Each line in the listing below that contains "indicator" should be returned.

○ ○ ○

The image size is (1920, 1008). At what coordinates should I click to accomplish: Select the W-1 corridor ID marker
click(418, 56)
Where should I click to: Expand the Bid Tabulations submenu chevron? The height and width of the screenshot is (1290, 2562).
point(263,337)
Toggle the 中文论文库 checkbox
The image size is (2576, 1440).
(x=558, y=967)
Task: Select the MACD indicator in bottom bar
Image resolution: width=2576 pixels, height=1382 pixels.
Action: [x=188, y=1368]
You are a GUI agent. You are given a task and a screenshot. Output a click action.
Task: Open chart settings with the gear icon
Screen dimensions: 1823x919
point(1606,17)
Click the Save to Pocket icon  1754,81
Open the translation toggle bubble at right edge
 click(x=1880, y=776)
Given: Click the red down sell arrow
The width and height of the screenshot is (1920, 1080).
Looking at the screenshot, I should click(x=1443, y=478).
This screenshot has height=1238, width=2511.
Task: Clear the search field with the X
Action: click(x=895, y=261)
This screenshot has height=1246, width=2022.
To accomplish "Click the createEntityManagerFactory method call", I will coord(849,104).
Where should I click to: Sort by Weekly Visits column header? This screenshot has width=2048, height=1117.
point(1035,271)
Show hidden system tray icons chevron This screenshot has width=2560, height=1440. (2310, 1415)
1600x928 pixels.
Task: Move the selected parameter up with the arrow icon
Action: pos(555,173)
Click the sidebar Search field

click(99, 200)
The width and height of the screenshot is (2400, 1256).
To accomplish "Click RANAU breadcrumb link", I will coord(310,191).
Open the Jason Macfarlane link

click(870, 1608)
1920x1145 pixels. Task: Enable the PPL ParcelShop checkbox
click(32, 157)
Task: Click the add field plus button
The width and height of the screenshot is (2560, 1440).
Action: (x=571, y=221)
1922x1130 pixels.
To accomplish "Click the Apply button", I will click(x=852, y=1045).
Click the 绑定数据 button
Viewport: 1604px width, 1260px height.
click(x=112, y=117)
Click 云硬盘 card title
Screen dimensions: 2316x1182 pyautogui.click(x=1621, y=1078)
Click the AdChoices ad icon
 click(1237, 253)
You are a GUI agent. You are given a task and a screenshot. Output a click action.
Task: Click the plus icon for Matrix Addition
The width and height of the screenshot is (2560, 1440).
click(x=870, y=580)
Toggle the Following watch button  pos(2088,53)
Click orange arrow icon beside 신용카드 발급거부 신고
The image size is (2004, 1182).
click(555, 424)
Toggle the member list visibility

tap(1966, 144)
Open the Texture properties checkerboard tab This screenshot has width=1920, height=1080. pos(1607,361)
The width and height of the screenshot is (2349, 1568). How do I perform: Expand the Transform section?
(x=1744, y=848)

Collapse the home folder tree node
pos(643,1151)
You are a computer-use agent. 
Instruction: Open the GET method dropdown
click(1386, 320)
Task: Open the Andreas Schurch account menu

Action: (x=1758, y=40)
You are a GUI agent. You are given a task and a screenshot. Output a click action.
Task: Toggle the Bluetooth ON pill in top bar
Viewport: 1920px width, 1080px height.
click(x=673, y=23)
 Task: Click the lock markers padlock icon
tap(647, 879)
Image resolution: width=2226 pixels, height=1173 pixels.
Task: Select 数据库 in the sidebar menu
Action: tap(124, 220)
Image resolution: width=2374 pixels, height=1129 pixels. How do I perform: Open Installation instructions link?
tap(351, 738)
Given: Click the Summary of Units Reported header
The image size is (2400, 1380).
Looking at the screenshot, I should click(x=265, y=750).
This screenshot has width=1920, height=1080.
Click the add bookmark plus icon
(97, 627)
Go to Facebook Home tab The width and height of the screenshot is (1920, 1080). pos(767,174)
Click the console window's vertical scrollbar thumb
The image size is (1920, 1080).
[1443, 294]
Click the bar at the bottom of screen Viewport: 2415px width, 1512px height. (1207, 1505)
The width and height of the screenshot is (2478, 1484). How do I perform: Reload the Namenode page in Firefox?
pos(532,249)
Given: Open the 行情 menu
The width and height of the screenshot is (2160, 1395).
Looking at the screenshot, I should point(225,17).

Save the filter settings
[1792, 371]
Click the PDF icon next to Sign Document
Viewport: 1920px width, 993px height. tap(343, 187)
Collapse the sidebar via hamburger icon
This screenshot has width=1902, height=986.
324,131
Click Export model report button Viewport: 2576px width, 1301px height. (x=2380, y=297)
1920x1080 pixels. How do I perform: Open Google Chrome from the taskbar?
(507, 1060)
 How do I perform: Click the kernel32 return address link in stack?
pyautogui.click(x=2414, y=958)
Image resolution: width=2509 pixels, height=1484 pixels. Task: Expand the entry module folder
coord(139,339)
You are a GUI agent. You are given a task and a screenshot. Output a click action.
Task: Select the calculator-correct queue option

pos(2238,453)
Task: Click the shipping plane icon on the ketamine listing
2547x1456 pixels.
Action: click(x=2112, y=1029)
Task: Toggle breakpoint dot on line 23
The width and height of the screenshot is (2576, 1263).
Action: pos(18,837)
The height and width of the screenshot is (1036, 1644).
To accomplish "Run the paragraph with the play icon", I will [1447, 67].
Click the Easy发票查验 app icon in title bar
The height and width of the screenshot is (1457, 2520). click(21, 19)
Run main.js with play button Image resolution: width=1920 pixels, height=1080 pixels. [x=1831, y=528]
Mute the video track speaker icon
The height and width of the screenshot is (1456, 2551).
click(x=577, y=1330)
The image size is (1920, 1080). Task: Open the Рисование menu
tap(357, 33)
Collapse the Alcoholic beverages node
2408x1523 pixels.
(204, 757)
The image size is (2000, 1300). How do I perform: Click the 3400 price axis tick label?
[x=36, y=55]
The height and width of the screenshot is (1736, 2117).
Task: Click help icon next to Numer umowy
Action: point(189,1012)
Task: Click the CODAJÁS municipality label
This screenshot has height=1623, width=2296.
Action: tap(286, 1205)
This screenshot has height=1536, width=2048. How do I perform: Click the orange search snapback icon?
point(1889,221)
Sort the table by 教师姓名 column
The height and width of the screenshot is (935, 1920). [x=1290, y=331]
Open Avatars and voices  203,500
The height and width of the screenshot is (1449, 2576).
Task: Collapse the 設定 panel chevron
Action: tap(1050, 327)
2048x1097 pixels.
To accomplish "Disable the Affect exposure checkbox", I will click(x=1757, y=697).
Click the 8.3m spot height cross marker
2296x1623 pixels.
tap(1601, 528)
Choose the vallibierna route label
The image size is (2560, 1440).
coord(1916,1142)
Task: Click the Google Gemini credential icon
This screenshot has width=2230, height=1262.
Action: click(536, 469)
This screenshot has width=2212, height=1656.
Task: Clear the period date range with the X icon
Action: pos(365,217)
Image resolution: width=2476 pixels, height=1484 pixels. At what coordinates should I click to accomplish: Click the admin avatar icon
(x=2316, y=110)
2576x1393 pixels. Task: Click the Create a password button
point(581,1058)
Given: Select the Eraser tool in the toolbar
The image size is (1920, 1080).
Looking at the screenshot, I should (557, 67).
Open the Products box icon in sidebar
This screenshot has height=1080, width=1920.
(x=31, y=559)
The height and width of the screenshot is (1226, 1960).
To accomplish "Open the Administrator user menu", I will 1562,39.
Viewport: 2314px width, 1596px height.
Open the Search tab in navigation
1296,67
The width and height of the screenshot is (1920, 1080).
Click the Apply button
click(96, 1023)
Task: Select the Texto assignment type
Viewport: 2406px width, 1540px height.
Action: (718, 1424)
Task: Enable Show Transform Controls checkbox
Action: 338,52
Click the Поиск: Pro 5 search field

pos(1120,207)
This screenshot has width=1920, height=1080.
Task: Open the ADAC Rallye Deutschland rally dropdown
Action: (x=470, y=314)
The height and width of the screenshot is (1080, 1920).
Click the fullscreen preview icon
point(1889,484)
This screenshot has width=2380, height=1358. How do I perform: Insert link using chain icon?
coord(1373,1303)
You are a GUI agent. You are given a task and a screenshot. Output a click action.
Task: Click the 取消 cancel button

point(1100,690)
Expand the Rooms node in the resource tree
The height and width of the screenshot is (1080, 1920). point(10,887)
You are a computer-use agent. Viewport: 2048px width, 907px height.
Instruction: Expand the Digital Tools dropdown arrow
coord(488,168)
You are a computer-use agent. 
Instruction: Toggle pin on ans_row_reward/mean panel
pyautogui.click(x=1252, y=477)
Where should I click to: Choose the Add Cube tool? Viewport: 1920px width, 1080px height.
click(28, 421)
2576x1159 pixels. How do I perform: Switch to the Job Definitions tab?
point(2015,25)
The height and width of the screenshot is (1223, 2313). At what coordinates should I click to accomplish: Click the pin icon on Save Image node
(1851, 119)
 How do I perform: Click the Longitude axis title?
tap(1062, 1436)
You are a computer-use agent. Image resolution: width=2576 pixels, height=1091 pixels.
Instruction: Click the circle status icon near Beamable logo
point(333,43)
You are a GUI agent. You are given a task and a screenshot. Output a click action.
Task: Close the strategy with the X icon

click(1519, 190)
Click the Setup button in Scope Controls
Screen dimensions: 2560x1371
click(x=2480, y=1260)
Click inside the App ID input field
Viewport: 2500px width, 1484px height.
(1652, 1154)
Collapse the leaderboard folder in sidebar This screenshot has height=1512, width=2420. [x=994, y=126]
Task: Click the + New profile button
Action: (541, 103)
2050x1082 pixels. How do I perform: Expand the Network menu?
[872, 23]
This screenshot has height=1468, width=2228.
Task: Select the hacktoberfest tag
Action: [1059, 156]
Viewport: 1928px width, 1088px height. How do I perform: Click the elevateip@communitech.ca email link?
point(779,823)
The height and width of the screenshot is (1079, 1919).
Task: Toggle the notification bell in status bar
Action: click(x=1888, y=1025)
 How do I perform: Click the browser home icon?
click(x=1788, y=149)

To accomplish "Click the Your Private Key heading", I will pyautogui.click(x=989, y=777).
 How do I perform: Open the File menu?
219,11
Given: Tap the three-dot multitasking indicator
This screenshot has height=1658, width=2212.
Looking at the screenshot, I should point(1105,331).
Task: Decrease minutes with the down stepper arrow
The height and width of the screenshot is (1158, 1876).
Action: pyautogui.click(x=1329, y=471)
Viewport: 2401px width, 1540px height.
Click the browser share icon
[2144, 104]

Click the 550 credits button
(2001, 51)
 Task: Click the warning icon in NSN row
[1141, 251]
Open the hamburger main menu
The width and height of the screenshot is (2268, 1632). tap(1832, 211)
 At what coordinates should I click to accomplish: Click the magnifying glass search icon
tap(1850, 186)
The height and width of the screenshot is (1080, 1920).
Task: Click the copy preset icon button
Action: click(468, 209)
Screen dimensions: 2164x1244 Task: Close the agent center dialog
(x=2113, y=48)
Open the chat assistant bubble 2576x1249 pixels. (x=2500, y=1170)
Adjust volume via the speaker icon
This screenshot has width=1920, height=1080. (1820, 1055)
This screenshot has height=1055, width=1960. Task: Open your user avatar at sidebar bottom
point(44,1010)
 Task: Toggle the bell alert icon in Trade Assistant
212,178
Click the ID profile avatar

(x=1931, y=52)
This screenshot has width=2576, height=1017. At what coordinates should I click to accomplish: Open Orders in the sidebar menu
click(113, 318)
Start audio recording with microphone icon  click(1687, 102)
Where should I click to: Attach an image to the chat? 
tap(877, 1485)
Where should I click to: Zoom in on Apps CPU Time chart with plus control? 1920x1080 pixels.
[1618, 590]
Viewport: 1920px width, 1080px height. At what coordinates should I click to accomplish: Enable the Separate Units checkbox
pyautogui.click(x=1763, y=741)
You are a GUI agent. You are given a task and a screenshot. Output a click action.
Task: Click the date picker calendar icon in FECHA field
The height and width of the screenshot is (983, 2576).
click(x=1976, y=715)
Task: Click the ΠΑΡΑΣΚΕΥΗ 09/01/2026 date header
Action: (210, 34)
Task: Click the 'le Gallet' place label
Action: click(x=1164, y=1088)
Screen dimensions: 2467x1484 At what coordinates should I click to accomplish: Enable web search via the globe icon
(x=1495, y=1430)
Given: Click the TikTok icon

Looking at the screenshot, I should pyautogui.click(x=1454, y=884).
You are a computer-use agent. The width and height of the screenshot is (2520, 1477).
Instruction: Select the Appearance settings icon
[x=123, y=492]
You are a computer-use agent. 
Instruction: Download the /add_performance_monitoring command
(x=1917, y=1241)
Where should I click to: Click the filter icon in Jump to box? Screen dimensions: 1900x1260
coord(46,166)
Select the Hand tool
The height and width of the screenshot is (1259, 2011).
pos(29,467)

○ ○ ○

### YOUR RESPONSE
Task: Select the MACD indicator in bottom bar
Given: Tap the three-dot multitasking indicator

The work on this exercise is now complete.